Even if you have strengths as both a lyric and melody writer, you can gain an advantage by working with a collaborator. It's no coincidence that most hit songs are collaborations.
- A collaborator gives you new ideas and input to react to.
- If you get married to a line that isn't working, a collaborator can point it out and keep the song moving forward. The collaborator is probably not as in love with the line as you are.
- Working with a collaborator gives you added motivation and goals to meet.
- A collaborator contributes knowledge and experience.
- Chances are you're stronger in one area (lyrics or music) than another. A collaborator can add strength where you are weak.
Where to find collaborators
School music departments: The easiest way to find a collaborator is to use the resources that are already available to you. If you're in school or if there's a college or university in your area, check out the music department. Post a "Song Collaborator Wanted" message on the bulletin board. Include the genre in which you're interested and a way to contact you.
Local music stores: Many music stores offer music lessons. They may have teachers and students who are interested in songwriting. Ask to speak to a teacher who gives guitar or piano lessons and tell him or her you are looking for a song collaborator.
Clubs and music venues: You can find potential collaborators at clubs in your area. Look for a performer or band whose style you like and introduce yourself. They'll probably tell you they write all their own material and don't need a collaborator, but don't let that stop you. Explain that you want to pitch the songs to publishers and mention that this could provide new contacts and a potential income source.
The Internet: You don't have to limit yourself to songwriters in your area; the Internet makes long distance collaboration easy. Do your research. Look for established web sites with forums where songwriters meet to share songs, get feedback, and find collaborators. Spend some time getting to know the regular contributors. Listen to their songs, especially their collaborations. When you find someone you think would make a good collaborator, go ahead and contact him or her.
How to collaborate
There's no "right way" to collaborate; there are as many ways to write a song together as there are songwriters. Talk to your collaborator to see what's comfortable for each of you. Do you want to work together in the same room, batting around ideas? Or will one of you provide a rough lyric then let the other work on it awhile and share the results?
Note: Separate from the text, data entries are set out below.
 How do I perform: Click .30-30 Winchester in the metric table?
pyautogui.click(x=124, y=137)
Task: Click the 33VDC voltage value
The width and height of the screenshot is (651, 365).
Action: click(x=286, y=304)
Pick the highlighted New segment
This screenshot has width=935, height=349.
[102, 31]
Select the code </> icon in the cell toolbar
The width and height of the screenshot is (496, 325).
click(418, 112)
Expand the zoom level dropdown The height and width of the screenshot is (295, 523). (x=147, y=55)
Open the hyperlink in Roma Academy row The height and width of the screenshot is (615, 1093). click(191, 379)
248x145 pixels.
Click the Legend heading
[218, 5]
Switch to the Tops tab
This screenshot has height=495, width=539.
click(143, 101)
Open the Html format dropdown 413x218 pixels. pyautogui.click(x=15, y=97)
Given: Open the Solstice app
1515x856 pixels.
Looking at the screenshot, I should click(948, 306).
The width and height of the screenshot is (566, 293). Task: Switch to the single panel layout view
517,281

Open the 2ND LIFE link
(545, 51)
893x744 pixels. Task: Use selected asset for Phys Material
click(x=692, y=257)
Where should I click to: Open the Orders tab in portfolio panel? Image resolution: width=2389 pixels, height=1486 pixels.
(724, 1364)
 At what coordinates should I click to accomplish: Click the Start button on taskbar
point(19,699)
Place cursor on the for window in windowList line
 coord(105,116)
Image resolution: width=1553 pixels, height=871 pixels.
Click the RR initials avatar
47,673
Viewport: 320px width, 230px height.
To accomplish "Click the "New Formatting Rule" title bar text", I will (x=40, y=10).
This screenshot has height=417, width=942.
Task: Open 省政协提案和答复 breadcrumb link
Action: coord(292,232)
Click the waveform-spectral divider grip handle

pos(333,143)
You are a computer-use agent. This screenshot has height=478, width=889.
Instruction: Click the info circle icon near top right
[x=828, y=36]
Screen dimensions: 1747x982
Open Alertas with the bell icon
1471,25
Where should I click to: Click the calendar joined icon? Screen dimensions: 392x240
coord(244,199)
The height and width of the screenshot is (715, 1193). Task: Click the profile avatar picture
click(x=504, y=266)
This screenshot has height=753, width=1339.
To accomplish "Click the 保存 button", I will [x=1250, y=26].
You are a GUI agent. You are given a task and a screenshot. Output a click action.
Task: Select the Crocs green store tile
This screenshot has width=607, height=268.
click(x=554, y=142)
Discuss how you'll work as soon as you get started. Commit to a general timeline and keep to it. Be sure to keep your appointments to meet whether in person, on the phone, or online.
If you write lyrics
Give your collaborator as much information as you can about what you hear in your head. If you hear a rhythm or melody along with your lyric, record a rough vocal version while clapping along to indicate the beat. Your collaborator may or may not use it but at least you'll communicate what you have in mind.
If you write melody
Be sure your melody has a clear, well-defined song structure so the lyricist doesn't have to guess where the chorus or verses begin! You can indicate the verse and chorus by recording a vocal label if needed but it should be obvious from just listening to the melody.